2. Sinopse: Inglaterra, início do Século XVIII, está em guerra com França. A doente Rainha Anne (Olivia Colman) ocupa o trono e a sua amiga mais próxima, Lady Sarah (Rachel Weisz), governa o país em seu lugar. Até que a sua prima Abigail (Emma Stone), uma aristocrata caída em desgraça, chega à corte e cai nas boas graças da rainha.

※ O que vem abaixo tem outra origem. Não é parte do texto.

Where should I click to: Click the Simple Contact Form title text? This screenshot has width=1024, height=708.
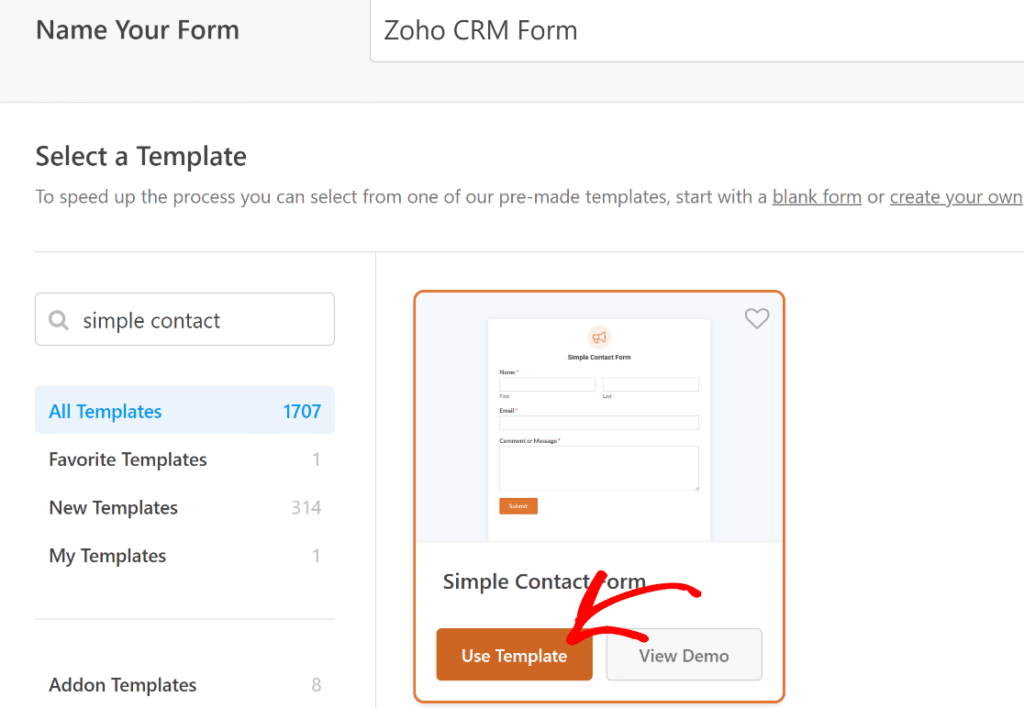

3. O filme “A Favorita” (2018, “The Favourite”) de Yorgos Lanthimos chega-nos como um dos favoritos aos Oscars, tendo recebido 10 nomeações ao todo, sendo as principais: Melhor Filme, Realização, Actriz Principal, Actrizes Secundárias e Argumento Original. Desde a sua estreia, no Festival de Veneza, em Agosto de 2018 – onde ganhou o Prémio Especial do Júri e a Taça Volpi para a interpretação de Colman –, que o filme tem arrecadado admiração, estranheza, elogios, nomeações e prémios. O seu favoritismo é claro e o filme faz jus às expectativas criadas.
4. O argumento do filme assenta num boato, não confirmado, mas sobejamente conhecido, de que a Rainha Ana da Grã-Bretanha teve um longo romance com a sua amiga de infância Lady Sarah Churrchill, Duquesa de Marlborough, e que estas cortaram relações após e devido à chegada à corte de Abigail Hill, mais tarde Baronesa de Masham.
5. Nenhuma das personagens, desde as protagonistas, às secundárias é simpática ao nosso olhar. Qualquer pessoa que veja o filme tem dificuldade em sentir empatia para com quem quer que seja que apareça no ecrã. Mas é este um dos grandes trunfos do filme. O que se estranha, entranha. E é com agradável deleite que se assiste a um autêntico espectáculo de interpretações.
6. Elas. As mulheres. Tudo aqui é sobre e a respeito daquelas três mulheres. A depressiva que substitui a ausência com comida e afecto a coelhos. A sedenta de poder que quer à força governar um país. E, finalmente, a que quer recuperar o seu status social custe o que custar. A tentativa de libertação destas mulheres é o que as motiva e que as condena. Deixando-as à mercê de uma divina comédia feminina onde o Inferno, o Purgatório e o Paraíso são um só numa sucessão interminável de luta, interna e externa, sendo que, o que lhes resta no fim é a expiação dos pecados.
7. Nem sempre o argumento, da responsabilidade de Deborah Davis e Tony McNamara, nos dá isto tudo e para termos tudo isto temos que arremessar umas quantas toranjas vermelhas a alguém. É aqui que está a falha deste Lanthimos? É bem possível. Visto que é o seu primeiro projecto sem a colaboração de Efthymis Filippou.
8. Apesar de o filme se encaixar na perfeição na filmografia de Lathimos é o seu filme menos estranho e por consequência mais acessível. Estará Lanthimos hollywoodizado? Não. Contudo, falta nesta sua película o exotismo que lhe era característico.
9. Conclusão: é, realmente, a não perder.